CHICAGO (Reuters) - Location, location location: Not only is it key to the value of real estate, it’s also a big driver of the cost of long-term care.
A study of long-term care costs in the United States released this week shows that the cost of long-term services and support varies dramatically by location. For example, the national median cost of a private nursing home this year is $87,600 - but it’s $155,125 in Connecticut, $87,180 in Ohio and $57,487 in Oklahoma.
“The differences are driven by general demand and supply of labor, the cost of living and level of affluence in a particular region - and therefore the ability to pay for services,” says Robert Bua, vice president of Genworth, which released the annual Cost of Care survey. Genworth is the nation’s biggest underwriter of commercial long-term care insurance policies.
Paying for long-term care (LTC) is the big missing piece of the retirement health expense puzzle for most Americans. Medicare covers much of the non-LTC healthcare expenses retirees face. While it’s far from free, it smooths spending on hospitalization, outpatient services and prescription medications.
But Medicare covers only 100 days of care in a skilled nursing facility. And fewer than 8 percent of Americans over 50 have purchased private long-term care insurance, according to LIMRA, the insurance industry consulting and research group. That leaves Medicaid, the nation’s largest funder of LTC. But it covers only very low-income patients or those who manage to spend down their assets to poverty levels.
The Genworth survey, which gathers data from nearly 15,000 providers of long-term support and services, found that the cost of long-term care continues to rise at a faster rate than general inflation. Median costs of a private nursing home room rose at a 4.19 percent compound annual rate over the past five years, and assisted living facility prices rose at a 4.29 percent pace (to $42,000). By contrast, the consumer price index rose at an average rate of 1.6 percent from 2009 to 2013.
Although the figures for private nursing rooms are eye-popping, most people won’t face those costs.
Roughly two-thirds of seniors will need some form of LTC, much of it is delivered in the home and often by family members or friends. Just 1 percent of people in their late 60s, and 3 percent in their late 70s, lived in nursing homes in 2011, according to the U.S. Census Bureau. (The numbers were much higher for people beyond those ages - 20 percent for seniors in their lower 90s, and nearly 40 percent for centenarians.)
And the Genworth survey shows that home-based care is far less expensive. For example, the median annual national cost for homemaker services is $43,472; for home healthcare aides, the cost is $45,188. Here, too, costs vary widely by region - the annual median cost for home health aid services varied from $58,916 in Minnesota to $34,320 in Louisiana.
It’s impossible to predict what long-term care services you might need. But getting a handle on the cost of long-term support and services in your part of the country is a starting point in planning for what you might need.
"It's hard to predict, but the survey offers a way to understand the specific rates in your area and how fast the prices are rising," Bua says. (The survey includes an interactive map that can be used to explore prices for specific services by state: bit.ly/PYlZ9R)

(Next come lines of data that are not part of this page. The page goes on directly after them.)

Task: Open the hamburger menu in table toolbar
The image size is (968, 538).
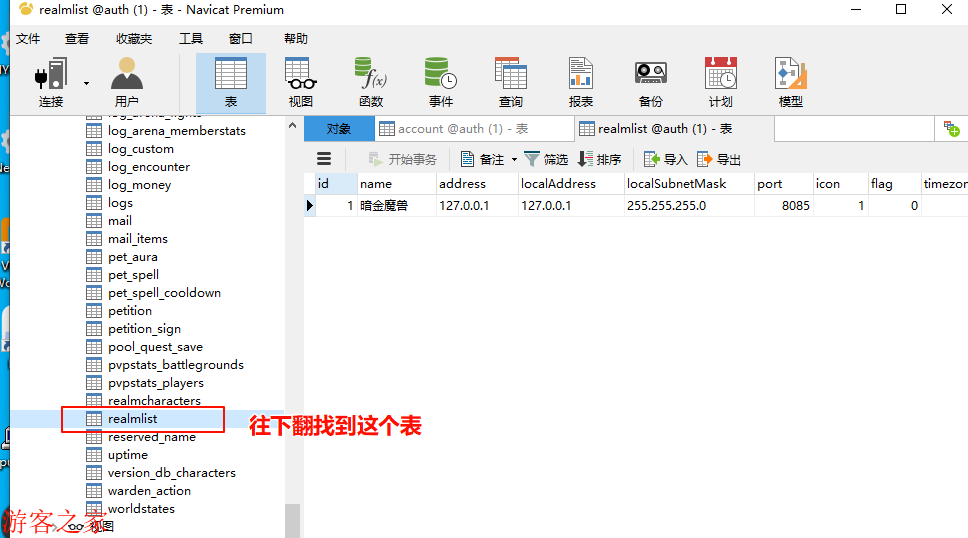Action: point(324,159)
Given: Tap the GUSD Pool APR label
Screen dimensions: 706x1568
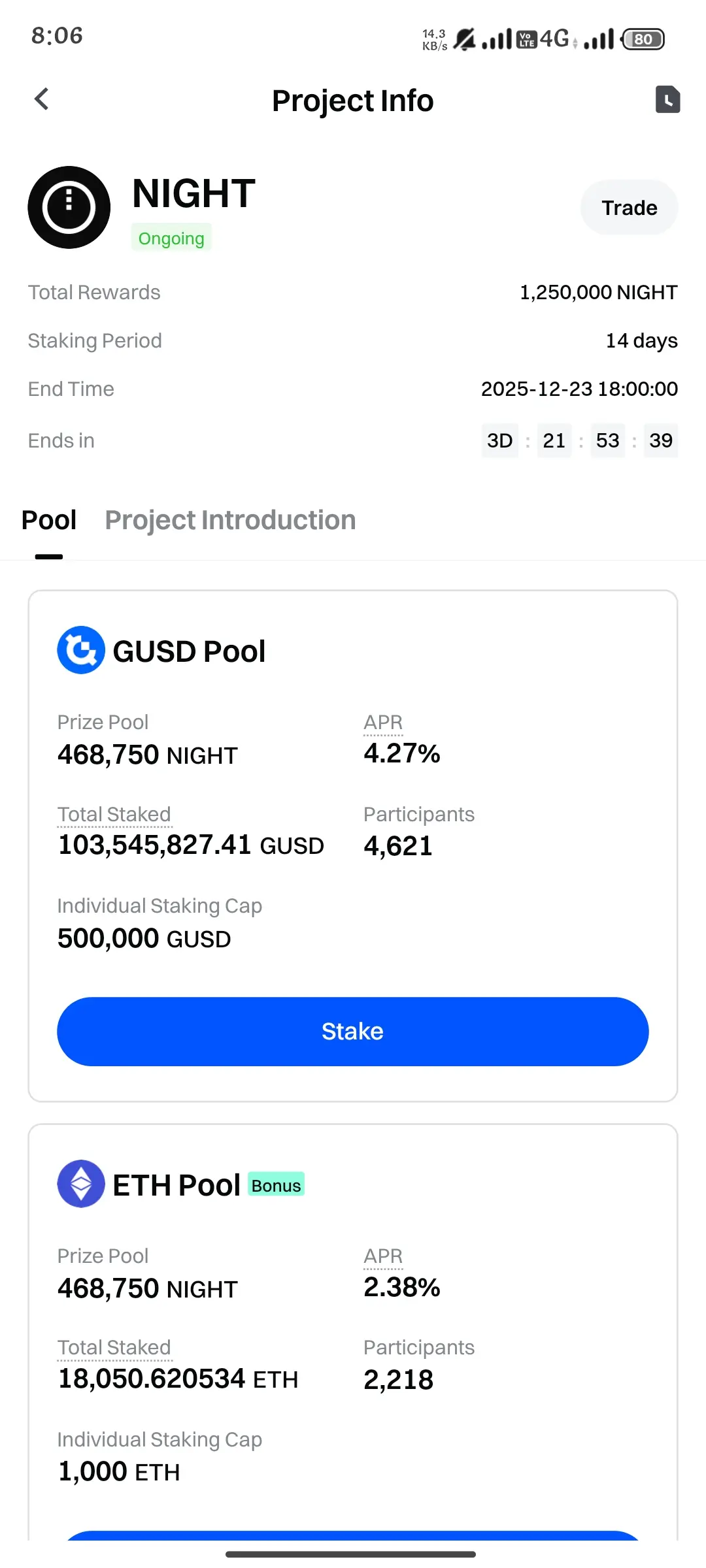Looking at the screenshot, I should (383, 723).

How we’ll foot the bill for long-term care remains one of the big healthcare policy conundrums.
Private insurance carriers have been dropping out of the LTCI market in recent years, and policyholders have been hit with waves of double-digit rate hikes. This year the American Association for Long-Term Care Insurance reports that prices for couples are up slightly, and have jumped significantly for single women - the result of new gender-based pricing (women live longer). For example, a 55-year-old single woman in good health could expect to pay an initial annual premium of $2,300 for a policy that includes 3 percent annual compound growth in inflation protection for benefits.
Last fall a politically divided Congressional Commission on Long-Term Care offered up two competing visions.. Left-leaning commissioners issued a report proposing expansion of Medicare to cover long-term care, while conservatives advocated tax incentives and regulatory reforms aimed at stimulating wider use of private LTC insurance policies.
Since then, several promising policy initiatives have been launched by insurance industry trade groups, Washington policy experts and professional actuaries that seem to point toward a hybrid solution including expansion of private insurance and some form of public safety net, possibly Medicare expansion.
A commonsense compromise is something we should all get behind, no matter our location.
(The opinions expressed here are those of the author, a columnist for Reuters.)